As we move closer to holding a “convention for proposing amendments” to restrain federal overreach, naysayers have not been silent. One of their claims is an amendments convention would be fruitless or dangerous because it could be controlled by Congress.
The Constitution directs Congress to “call” an amendments convention when two thirds of the state legislatures so demand. Opponents assert Congress could leverage its duty to “call” the convention into a mechanism for controlling it. For example, they contend Congress could decide how the convention’s commissioners are selected, how the commissioners are allocated, and the nature of the agenda.
The claim has several weaknesses. First, it is based on an erroneous legal argument about the nature of the Constitution’s Necessary and Proper Clause. Second, the Founders and the Supreme Court characterize an amendments convention as a “convention of states.” That term historically means a state-based gathering, accountable to the state legislatures, not to Congress. Third, the courts are unlikely to sustain congressional efforts to take over the process because doing so would contradict the central purpose of an amendments convention, which is precisely to circumvent Congress.
But there is another weakness as well: While the Constitution was being debated, Antifederalists, who were opponents of the Constitution, contended that Congress could control the convention process, and supporters of the Constitution (Federalists) successfully rebutted that contention.
On February 13, 1788, a Philadelphia newspaper called the Independent Gazetteer published an Antifederalist tract written under the pseudonym “Algernon Sidney.” The tract stated, in part:
“Much as been said upon the easy practicability of altering the new constitution without tumult or discord, if it should be found a pernicious or inconvenient system of government. This we shall perceive, however, after examination to be a delusive idea …”

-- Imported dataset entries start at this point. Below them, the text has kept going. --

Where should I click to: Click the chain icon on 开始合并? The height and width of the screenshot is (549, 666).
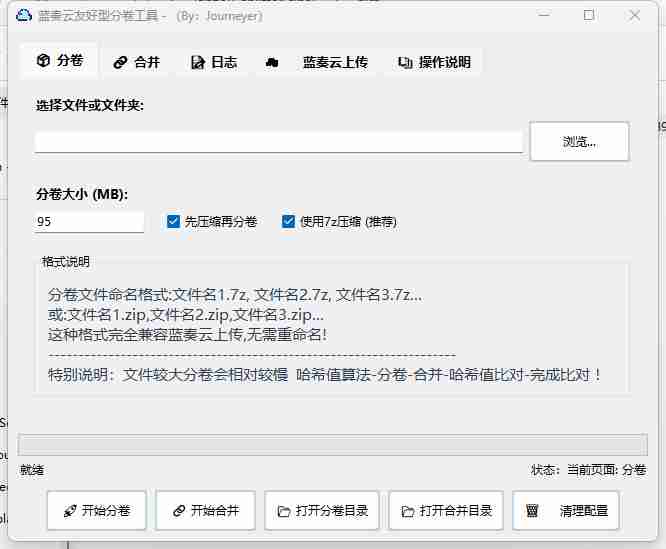(179, 511)
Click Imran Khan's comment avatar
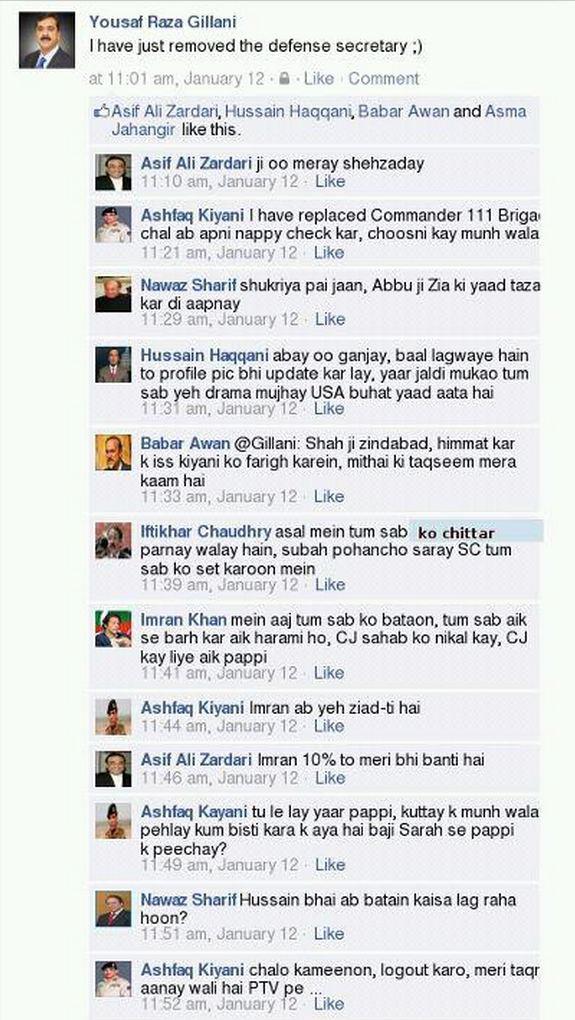Viewport: 575px width, 1020px height. pos(113,628)
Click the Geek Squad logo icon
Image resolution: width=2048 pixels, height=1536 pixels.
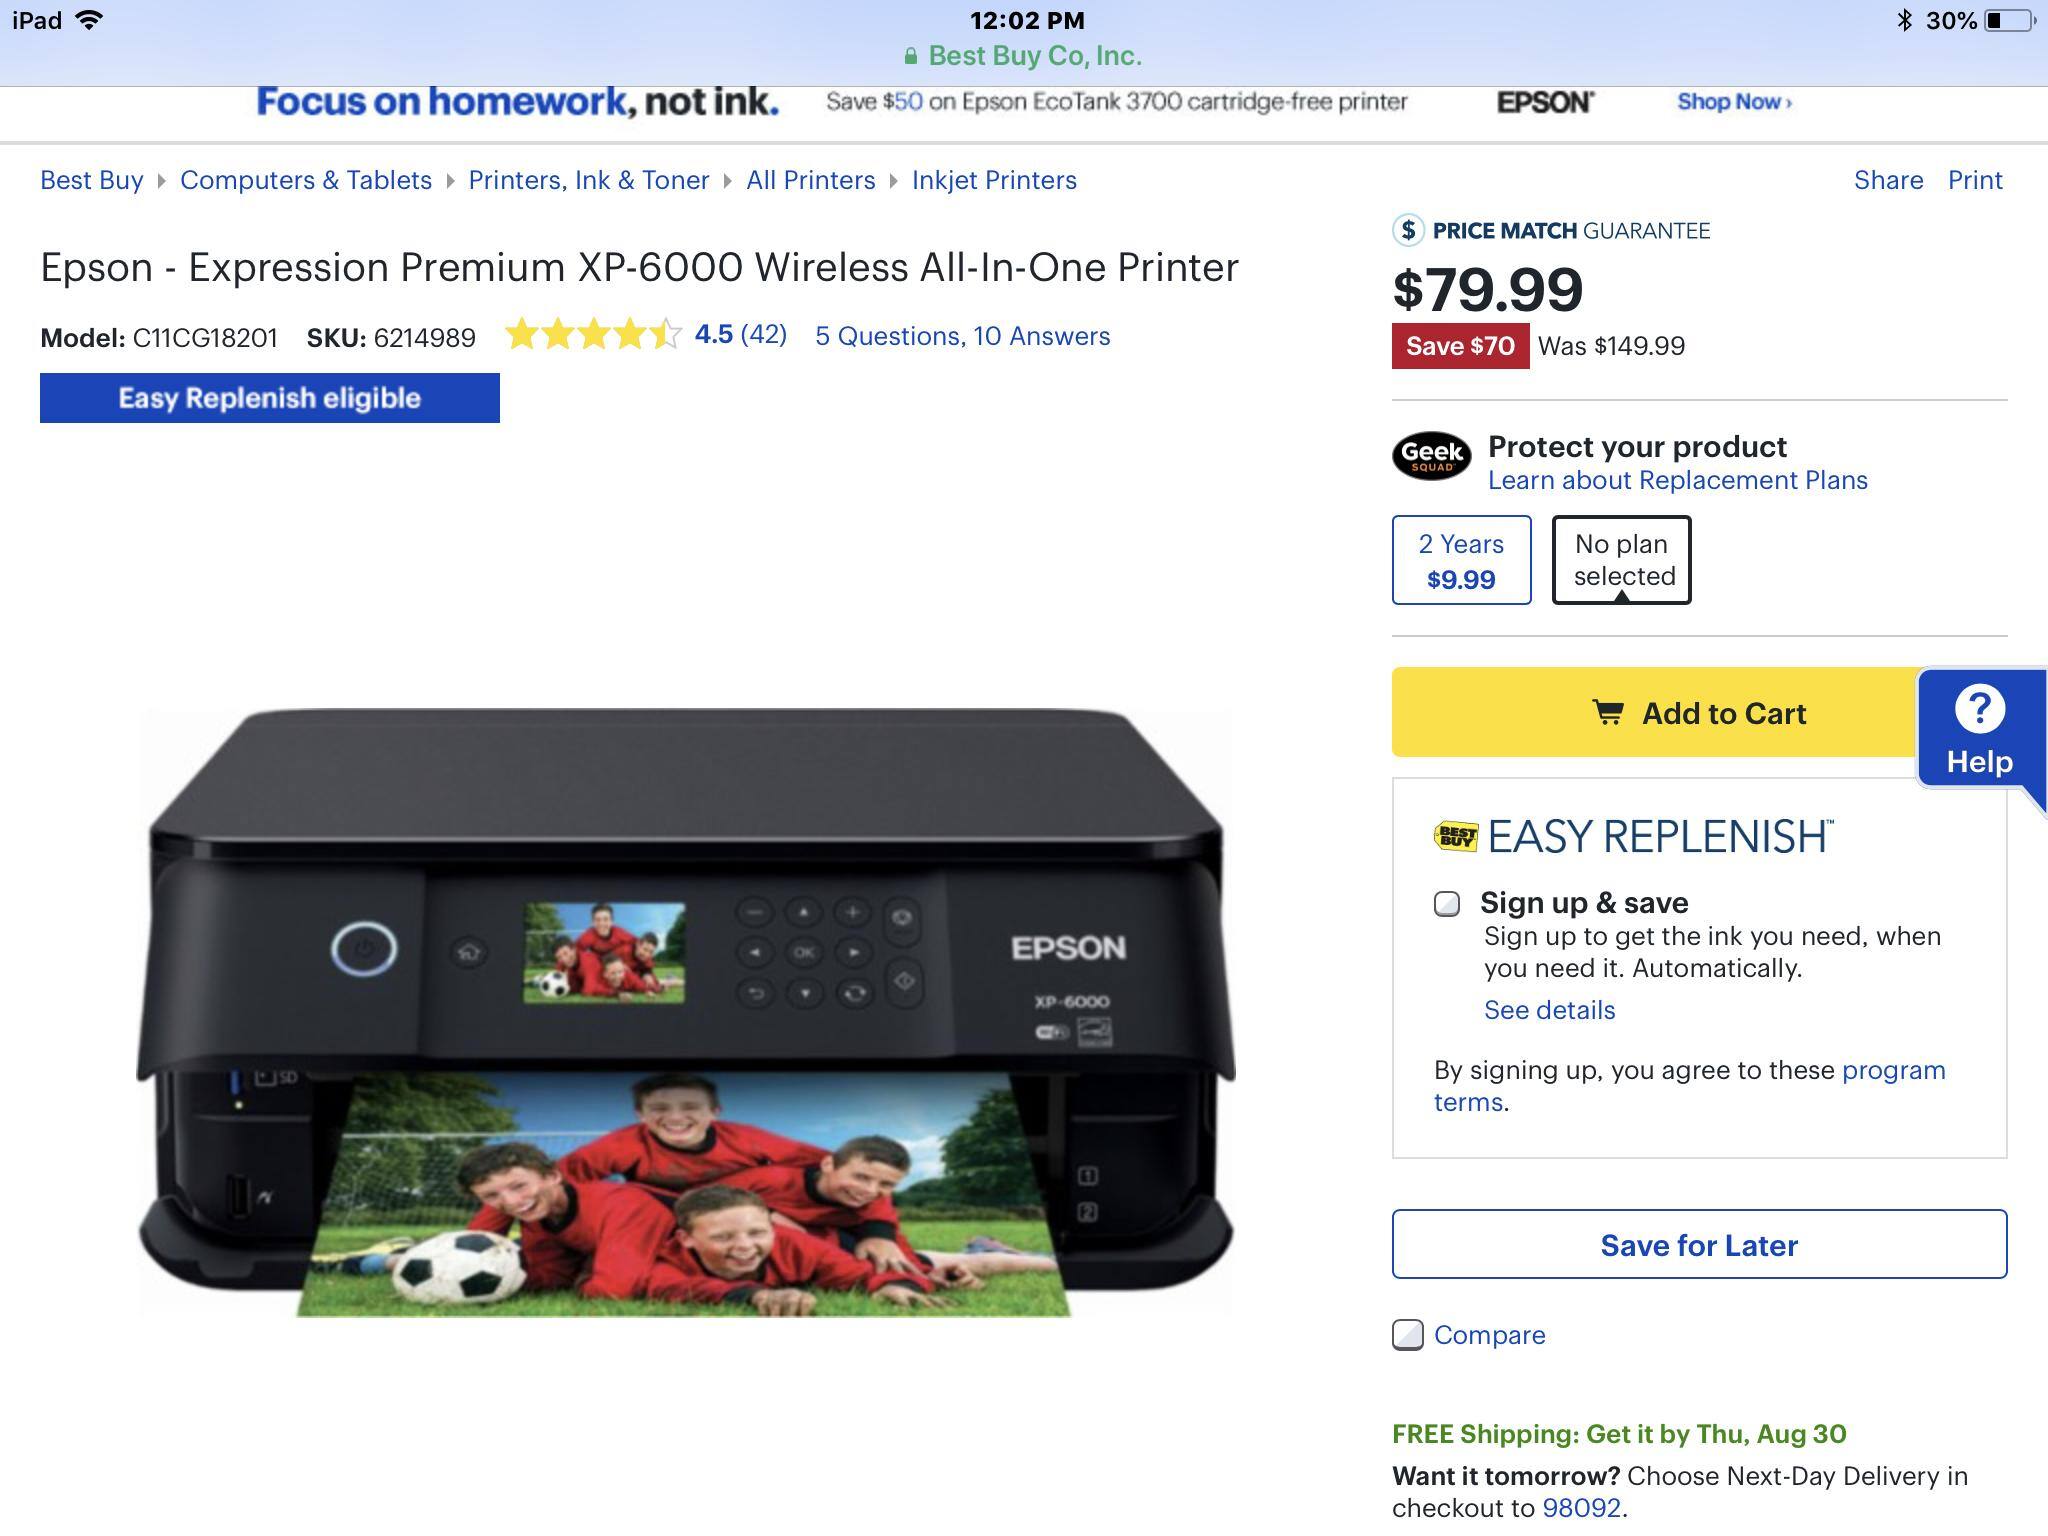[1431, 456]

The writer than quoted Article V and continued, “It is obvious to common sense, that an alteration in the government cannot be procured without the approbation and consent of congress. And he must be weak indeed who supposes that when they are entrusted with power, they will grow weary of it, and make a voluntary surrender of it.”
The article was reprinted on April 2, 1788, in the Freeman’s Journal. It deserved a response, and that response was not long forthcoming.
Tench Coxe is little known today, but he served as a member of the Confederation Congress and as commissioner of the revenue during the presidency of George Washington. More importantly for present purposes, his essays on the Constitution were very widely read and perhaps more influential with the general public than the Federalist Papers (which were hard for most people to wade through). Coxe specifically undertook to rebut the claim the Constitution was unamendable because Congress could control the convention process. He did so in two essays in the Pennsylvania Gazette, published on June 11, 1788, and on July 23.
In the latter essay, Coxe wrote, “It has been asserted, that the new constitution, when ratified, would be fixed and permanent, and that no alterations or amendments, should those proposed appear on consideration ever so salutary, could afterwards be obtained. A candid consideration of the constitution will show this to be a groundless remark.
“It is provided, in the clearest words, that Congress shall be obliged to call a convention on the application of two thirds of the legislatures; and all amendments proposed by such convention, are to be valid when approved by the conventions or legislatures of three fourths of the states,” wrote Coxe. “It must therefore be evident to every candid man, that two thirds of the states can always procure a general convention for the purpose of amending the constitution, and that three fourths of them can introduce those amendments into the constitution, although the President, Senate and Federal House of Representatives, should be unanimously opposed to each and all of them. Congress therefore cannot hold any power, which three fourths of the states shall not approve, on experience.”
Why is this so important? It is important in part because Coxe was played such a leading role in persuading the people to ratify the Constitution. Moreover, when lawyers and judges interpret a public measure, they give special weight to reassurances from the measure’s promoters. This is because adoption of the measure usually signifies the adopters accepted the promoters’ arguments and rejected those of their adversaries.
Under these circumstances, it would be difficult for Congress to claim authority to dictate to an amendments convention and even more difficult for the courts to concede Congress has any authority to do so.